Barry Sullivan is so warmly remembered in Melbourne that his welcome now would not be much inferior to that of Henry Irving. Sullivan's management of the Theatre Royal for two years was, without exception, the most creditable in Melbourne annals. As an actor he pleased all throughout the legitimate drama, and we only "caved in" when he sang the "Wonderful Crocodile," as "Long Tom Coffin," in "The Pilot." But the cherished memory of the Melbourne stage is that of Joseph Jefferson, as "Rip Van Winkle," "Asa Trenchard," "Caleb Plummer," and a score of other parts. What a cast was presented with the "Octoroon," never equalled in the world.

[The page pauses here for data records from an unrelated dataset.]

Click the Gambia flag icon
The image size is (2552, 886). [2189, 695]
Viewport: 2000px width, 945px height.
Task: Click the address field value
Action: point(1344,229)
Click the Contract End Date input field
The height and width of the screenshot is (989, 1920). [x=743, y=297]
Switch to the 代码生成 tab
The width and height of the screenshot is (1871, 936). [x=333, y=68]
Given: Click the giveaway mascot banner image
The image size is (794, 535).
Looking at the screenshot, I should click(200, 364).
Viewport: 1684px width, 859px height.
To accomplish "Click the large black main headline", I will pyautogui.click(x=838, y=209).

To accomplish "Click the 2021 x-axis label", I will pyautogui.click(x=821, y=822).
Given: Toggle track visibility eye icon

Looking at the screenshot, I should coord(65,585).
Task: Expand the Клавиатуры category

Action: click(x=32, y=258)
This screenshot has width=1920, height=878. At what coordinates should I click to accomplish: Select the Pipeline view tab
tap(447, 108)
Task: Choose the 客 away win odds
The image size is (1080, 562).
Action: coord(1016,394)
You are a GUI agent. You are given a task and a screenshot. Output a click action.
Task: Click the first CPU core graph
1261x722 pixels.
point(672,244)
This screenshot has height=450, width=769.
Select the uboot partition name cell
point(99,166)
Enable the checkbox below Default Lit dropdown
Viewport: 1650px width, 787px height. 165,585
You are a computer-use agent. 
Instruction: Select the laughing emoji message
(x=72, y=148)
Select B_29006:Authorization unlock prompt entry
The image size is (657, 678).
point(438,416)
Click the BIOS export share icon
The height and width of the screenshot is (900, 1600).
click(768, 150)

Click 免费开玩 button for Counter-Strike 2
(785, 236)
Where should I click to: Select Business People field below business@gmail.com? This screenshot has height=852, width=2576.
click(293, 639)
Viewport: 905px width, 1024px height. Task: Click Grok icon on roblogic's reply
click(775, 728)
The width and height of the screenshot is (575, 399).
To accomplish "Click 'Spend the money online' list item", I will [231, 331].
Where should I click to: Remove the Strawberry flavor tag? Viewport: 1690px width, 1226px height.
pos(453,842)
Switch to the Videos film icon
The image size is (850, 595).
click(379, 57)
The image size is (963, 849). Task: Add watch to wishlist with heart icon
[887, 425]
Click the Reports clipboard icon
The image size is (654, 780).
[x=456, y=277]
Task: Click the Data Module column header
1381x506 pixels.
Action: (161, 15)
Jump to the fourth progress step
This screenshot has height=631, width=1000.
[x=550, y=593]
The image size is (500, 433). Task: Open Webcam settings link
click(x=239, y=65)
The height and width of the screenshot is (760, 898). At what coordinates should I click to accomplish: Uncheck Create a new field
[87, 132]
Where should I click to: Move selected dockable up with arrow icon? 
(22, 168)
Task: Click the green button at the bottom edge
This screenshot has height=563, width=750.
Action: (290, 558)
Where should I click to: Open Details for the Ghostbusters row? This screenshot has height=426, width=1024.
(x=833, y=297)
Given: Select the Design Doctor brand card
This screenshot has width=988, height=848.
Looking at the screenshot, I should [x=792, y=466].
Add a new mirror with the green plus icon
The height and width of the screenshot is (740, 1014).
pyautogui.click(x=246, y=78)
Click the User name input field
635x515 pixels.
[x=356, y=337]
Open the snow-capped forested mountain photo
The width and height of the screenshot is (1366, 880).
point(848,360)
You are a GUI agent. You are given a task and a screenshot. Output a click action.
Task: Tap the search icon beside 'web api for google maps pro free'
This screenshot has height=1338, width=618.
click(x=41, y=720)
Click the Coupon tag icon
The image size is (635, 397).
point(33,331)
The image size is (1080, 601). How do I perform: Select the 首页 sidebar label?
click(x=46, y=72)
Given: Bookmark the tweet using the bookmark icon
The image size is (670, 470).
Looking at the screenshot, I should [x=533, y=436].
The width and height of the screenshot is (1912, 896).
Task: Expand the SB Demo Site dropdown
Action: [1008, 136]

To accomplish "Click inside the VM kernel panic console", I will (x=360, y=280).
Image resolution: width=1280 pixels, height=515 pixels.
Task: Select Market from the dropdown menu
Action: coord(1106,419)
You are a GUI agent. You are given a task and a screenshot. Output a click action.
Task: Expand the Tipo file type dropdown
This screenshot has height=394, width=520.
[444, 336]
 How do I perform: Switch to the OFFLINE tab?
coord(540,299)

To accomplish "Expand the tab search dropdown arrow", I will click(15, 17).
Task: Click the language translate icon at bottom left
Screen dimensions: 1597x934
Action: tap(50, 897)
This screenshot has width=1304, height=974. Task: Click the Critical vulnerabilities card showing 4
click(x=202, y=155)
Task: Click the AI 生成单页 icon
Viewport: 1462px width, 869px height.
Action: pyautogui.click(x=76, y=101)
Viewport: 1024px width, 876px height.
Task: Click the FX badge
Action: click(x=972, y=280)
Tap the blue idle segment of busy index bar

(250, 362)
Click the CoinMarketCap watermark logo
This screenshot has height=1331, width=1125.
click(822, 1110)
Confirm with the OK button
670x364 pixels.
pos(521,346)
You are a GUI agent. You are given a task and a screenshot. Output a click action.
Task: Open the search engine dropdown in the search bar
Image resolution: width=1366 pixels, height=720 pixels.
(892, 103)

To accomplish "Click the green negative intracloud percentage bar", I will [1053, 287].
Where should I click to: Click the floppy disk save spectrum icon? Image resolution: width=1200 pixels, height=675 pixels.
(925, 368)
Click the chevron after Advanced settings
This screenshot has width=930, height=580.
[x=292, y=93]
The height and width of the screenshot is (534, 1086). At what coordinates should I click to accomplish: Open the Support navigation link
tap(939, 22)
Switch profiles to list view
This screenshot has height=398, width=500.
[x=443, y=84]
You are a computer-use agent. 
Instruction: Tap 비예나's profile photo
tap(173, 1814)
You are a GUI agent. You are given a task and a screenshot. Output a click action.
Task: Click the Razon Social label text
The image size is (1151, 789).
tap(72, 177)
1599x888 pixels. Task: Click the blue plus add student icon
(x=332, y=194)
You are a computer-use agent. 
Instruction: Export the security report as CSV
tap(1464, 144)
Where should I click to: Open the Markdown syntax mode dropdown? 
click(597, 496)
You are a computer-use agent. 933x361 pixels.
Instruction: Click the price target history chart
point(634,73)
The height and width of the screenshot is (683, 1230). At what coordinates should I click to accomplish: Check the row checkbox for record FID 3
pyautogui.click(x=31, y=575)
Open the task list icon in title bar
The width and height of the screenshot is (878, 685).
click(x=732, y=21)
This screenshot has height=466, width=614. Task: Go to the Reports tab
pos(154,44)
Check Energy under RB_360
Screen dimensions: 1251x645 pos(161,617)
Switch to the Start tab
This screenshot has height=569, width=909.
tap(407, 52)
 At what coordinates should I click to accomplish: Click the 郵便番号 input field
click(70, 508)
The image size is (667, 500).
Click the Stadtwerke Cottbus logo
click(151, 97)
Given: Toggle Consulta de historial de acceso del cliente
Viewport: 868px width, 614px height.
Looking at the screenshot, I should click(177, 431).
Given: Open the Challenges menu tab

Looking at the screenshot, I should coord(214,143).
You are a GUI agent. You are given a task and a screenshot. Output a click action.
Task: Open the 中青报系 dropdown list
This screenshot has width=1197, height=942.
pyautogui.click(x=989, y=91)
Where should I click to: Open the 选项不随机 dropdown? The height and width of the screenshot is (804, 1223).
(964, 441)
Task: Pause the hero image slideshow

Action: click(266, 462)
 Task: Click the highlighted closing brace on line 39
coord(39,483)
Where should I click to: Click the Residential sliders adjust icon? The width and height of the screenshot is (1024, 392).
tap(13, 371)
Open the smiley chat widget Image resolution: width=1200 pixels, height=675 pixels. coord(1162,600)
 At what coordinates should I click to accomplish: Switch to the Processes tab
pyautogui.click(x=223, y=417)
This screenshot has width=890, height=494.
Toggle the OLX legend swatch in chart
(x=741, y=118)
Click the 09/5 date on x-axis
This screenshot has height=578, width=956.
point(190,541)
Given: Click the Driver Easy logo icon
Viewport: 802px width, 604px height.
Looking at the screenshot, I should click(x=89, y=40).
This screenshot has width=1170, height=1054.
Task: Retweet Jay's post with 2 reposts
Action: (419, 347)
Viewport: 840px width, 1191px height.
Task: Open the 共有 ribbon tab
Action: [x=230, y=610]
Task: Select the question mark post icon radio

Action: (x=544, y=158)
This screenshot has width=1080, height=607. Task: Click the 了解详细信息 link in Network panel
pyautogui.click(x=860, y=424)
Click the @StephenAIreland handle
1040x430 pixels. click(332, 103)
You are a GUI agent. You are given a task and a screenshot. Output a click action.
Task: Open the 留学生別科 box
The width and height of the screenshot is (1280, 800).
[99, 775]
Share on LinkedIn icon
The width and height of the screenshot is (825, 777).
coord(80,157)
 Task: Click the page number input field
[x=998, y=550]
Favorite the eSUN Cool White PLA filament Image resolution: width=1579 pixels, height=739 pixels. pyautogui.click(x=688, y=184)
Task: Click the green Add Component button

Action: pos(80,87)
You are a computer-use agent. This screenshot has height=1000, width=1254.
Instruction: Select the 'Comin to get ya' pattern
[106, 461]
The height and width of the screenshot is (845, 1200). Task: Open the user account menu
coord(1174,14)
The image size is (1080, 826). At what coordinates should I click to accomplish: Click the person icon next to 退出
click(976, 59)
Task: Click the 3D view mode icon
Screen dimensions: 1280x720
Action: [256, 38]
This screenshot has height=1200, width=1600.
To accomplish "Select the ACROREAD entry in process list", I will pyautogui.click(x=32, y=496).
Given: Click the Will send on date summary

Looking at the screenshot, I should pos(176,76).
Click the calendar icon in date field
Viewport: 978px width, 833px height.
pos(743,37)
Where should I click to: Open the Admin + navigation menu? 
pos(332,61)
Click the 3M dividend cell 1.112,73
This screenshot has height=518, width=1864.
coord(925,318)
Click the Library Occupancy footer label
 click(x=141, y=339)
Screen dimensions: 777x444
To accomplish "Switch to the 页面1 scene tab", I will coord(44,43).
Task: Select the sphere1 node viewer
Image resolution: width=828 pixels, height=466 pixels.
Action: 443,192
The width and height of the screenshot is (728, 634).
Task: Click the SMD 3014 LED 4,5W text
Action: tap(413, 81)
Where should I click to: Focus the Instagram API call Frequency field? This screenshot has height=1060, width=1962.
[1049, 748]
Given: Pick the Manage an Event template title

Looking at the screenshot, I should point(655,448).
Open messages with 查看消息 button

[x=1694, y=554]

Strolling along the Collins-street Block, the other afternoon, we saw a smallish white-haired gentleman, leaning on the arm of his tall daughter. Though he was a stranger, we did not need to be told that this cross between Shakspeare and Orion Horne, with the rasping, saw-metallic voice, was Dion Boucicault, the modern Lope de Vega, author of 400 plays. We thought of the night, forty-three years ago, when, as a blushing youth, he was called before the curtain at Covert Garden, when the première of "London Assurance" page 47 had been finished, with such eclat, by Mrs. Nisbett, Madame Vestris, Farren, Mathews, Harley, Anderson, Bartley, and Keeley. Only James Anderson survives. And "Di" delights Melbourne as "The Shaughraun."